En Tunisie, les serveurs informatiques du mouvement Ennahdha ont été saisis par un juge d’instruction dans le cadre de l’enquête sur des contacts entre une société de lobbying américaine et le mouvement politique tunisien. Ce contrat, signé par le « Ennahdha Party Diaspora Group » avec la société de relations publiques Burson Cohn and Wolf en juillet 2021, pour un montant de 30 000 dollars, visait à améliorer l’image du parti à Washington. Le parti Ennahdha est accusé d’obtention de financements étrangers pour une campagne électorale et d’acceptation de fonds dont l’origine est inconnue, une infraction aux règles encadrant les campagnes électorales en Tunisie. (La Presse, 26 octobre)
Le chef de la Poste américaine, Louis Dejoy, est en proie aux critiques pour ses participations dans des entreprises liées aux services postaux américains. La Poste affirme cependant que Monsieur Dejoy a respecté les règles éthiques de l’administration postale. L’ancien cadre de XPO Logistics aurait bien rempli une déclaration financière publique dès son premier jour de travail et aurait fait l’objet d’un examen de 2 mois par les services éthiques de la Poste en début de fonctions. Face aux polémiques, Louis Dejoy avait d’abord décidé de s’abstenir de prendre toute décision relative aux entreprises le plaçant en situation de conflit d’intérêts. Il avait finalement renoncé à son portefeuille d’actions de ces sociétés, sous la pression du Congrès. Selon les règlements fédéraux, un employé fédéral ne peut détenir des actions d’une société pour un montant agrégé de plus de 15 000 dollars sans se récuser de toute décision à l’égard de celle-ci. (NBC News, 21 octobre 2021)
Le Bureau d’Ethique du Congrès américain, organe indépendant chargé d’examiner les allégations de mauvaise conduite des membres de l’institution, a indiqué avoir des raisons suffisantes de penser que quatre membres du Congrès, Jim Hadegorn, Mike Kelly, Tom Malinowski et Alex Mooney, auraient enfreint des règles éthiques dans l’utilisation de fonds publics, dans le cadre du financement de campagnes électorales, lors de leur déclaration de portefeuille d’actions ou, encore, en usant d’informations confidentielles pour un gain personnel. La commission bipartisane d’éthique de la Chambre des représentants examine désormais ces situations.

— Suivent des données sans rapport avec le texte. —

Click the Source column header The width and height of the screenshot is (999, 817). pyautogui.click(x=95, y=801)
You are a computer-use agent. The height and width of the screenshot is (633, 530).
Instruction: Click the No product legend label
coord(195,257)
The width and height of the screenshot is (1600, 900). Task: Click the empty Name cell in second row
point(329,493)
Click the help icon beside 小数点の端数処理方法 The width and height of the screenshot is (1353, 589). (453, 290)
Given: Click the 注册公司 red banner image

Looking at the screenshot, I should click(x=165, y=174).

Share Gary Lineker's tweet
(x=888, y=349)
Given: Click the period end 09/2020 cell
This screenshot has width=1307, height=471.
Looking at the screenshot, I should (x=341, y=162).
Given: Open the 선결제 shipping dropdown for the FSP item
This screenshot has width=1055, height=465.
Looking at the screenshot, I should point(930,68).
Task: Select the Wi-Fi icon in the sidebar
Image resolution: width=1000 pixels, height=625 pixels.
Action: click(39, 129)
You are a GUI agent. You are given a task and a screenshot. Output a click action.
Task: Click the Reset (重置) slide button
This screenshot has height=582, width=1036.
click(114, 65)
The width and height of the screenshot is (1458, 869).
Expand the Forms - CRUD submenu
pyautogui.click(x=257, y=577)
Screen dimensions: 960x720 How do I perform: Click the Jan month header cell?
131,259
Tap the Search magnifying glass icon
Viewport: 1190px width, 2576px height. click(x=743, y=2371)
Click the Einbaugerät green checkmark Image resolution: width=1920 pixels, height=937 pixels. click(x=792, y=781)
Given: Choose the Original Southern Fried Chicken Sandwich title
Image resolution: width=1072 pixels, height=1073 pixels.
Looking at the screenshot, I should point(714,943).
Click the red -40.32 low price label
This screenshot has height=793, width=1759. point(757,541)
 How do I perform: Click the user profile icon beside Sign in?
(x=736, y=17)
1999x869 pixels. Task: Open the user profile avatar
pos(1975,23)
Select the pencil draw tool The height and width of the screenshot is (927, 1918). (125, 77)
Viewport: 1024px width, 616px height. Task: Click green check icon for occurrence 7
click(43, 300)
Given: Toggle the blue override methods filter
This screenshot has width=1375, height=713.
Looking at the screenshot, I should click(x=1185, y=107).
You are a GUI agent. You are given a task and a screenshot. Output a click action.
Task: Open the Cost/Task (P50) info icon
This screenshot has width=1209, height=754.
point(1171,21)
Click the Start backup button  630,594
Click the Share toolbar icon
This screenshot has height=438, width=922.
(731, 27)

Cette commission de 10 membres a le pouvoir d’adresser aux membres du congrès une injonction et de les sanctionner. (Forbes, 21 octobre 2021)
Le président chilien Sebastian Piñera fait l’objet d’une enquête à la suite des révélations dites des « Pandora Papers ». Le parquet chilien enquête sur la vente d’une compagnie minière par une entreprise détenue par les enfants de Monsieur Piñera, lors de son premier mandat (2010-2014). Ce dernier, de nouveau au pouvoir depuis 2018, a démenti tout conflit d’intérêts dans la vente de la compagnie minière Dominga à un ami proche. Selon les révélations du consortium international des journalistes d’investigation (ICIJ) à l’origine des Pandora Papers, , le président chilien a vendu à l’homme d’affaires Carlos Alberto Délano cette entreprise pour 152 millions de dollars, une transaction opérée aux îles Vierges britanniques, un paradis fiscal. Les paiements en trois versements étaient notamment conditionnés à ce qu’une zone de protection environnementale réclamée par des ONG ne soit pas établie sur la zone d’exploitation de la société minière. (L’Obs, 8 octobre 2021)
ÉQUATEUR
Le parquet équatorien a ouvert le 18 octobre une « enquête préliminaire » pour des soupçons de fraude fiscale contre le président Guillermo Lasso. Ce dernier est mis en cause dans les révélations dites des « Pandora Papers ». Le président équatorien contrôlait 14 sociétés offshores, la plupart situées au Panama. Monsieur Lasso a refusé de témoigner devant une commission parlementaire chargée d’enquêter sur cette affaire et affirmé qu’il s’était séparé de ces structures afin d’être candidat aux élections de 2021, alors que l’ancien président Correa avait adopté en 2017 une loi interdisant aux candidats à la présidence de posséder des sociétés siégeant dans des paradis fiscaux. (21 octobre 2021, Le Point)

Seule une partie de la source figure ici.